Des organisations non gouvernementales (ONG) ont vivement dénoncé, lors d’une récente session à Genève, l’aggravation des violations des droits de l’homme au Sahara occidental, territoire sous occupation marocaine. Ces violations, selon elles, s’inscrivent dans une politique de répression ciblant les militants sahraouis qui réclament l’autodétermination. L’absence d’un mécanisme indépendant de surveillance des droits humains dans cette région permettrait à ces exactions de se poursuivre en toute impunité.
Par Karim-Akli Daoudi
Le Conseil international pour le soutien à des procès équitables et aux droits de l’homme (ICSFT) a exprimé son inquiétude face à la détérioration de la situation des droits humains dans les territoires occupés. L’organisation a souligné que le manque de surveillance indépendante a facilité des violations graves et systématiques commises par les forces d’occupation marocaines. Hassana Moulay Dahy, défenseur sahraoui des droits humains, a lu une déclaration devant le Conseil des droits de l’homme des Nations unies, déplorant l’incapacité de l’ONU à instaurer un mécanisme de suivi indépendant. Cette lacune a été qualifiée d’”inacceptable”, notamment parce que la MINURSO, la mission de l’ONU chargée du référendum d’autodétermination au Sahara occidental, ne dispose pas de mandat relatif aux droits humains.

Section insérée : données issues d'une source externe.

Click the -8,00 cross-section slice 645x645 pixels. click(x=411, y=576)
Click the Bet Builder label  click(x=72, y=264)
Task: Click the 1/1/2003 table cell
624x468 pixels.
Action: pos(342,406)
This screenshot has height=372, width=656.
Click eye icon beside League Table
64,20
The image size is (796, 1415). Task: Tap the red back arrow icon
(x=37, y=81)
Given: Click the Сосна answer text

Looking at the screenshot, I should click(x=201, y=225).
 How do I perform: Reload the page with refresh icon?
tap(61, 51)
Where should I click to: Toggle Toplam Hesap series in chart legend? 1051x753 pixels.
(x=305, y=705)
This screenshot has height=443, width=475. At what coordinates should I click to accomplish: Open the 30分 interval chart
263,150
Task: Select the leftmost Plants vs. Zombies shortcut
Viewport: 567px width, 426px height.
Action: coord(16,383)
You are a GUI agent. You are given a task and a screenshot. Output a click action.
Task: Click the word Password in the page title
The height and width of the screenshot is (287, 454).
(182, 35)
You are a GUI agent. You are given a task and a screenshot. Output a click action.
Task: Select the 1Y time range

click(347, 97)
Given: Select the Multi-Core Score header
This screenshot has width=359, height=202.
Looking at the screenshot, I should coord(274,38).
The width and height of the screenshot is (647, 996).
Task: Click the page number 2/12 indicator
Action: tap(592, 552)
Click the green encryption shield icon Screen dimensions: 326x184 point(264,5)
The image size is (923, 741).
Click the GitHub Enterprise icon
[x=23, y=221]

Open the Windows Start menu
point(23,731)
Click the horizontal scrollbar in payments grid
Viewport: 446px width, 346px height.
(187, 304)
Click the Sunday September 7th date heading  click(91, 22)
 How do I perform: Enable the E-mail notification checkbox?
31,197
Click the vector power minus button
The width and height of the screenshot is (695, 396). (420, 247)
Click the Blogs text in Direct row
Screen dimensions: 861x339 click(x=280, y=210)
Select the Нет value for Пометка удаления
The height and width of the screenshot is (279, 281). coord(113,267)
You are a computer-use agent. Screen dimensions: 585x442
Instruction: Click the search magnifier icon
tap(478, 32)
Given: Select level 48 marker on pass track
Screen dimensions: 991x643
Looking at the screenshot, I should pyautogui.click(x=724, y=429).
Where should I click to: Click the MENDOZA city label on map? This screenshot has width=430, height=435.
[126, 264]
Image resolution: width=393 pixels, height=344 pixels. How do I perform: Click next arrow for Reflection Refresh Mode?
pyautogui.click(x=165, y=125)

L’ICSFT a exhorté le Conseil des droits de l’homme à assumer ses responsabilités en mettant en place des mesures concrètes pour assurer un suivi indépendant de la situation. “La justice pour le peuple sahraoui nécessite un engagement international fort”, a insisté l’organisation. Elle a également critiqué le silence de la communauté internationale face à la répression au Sahara occidental, notant que le Maroc continue d’empêcher l’accès des observateurs indépendants, y compris ceux du Haut-Commissariat aux droits de l’homme, malgré les demandes répétées des instances onusiennes.
Yakouta Mokhtar, activiste et représentante du Service international pour les droits de l’homme (ISHR), a condamné l’occupation marocaine du Sahara occidental, mettant en garde contre l’augmentation des violations des droits humains en l’absence de surveillance internationale. Elle a dénoncé la répression systématique des Sahraouis, y compris des militants et défenseurs des droits humains, qui sont persécutés pour avoir revendiqué leurs droits légitimes. Parmi les violations documentées figurent des détentions arbitraires, des actes de torture, des disparitions forcées, des discriminations raciales et l’exploitation illégale des ressources naturelles du territoire.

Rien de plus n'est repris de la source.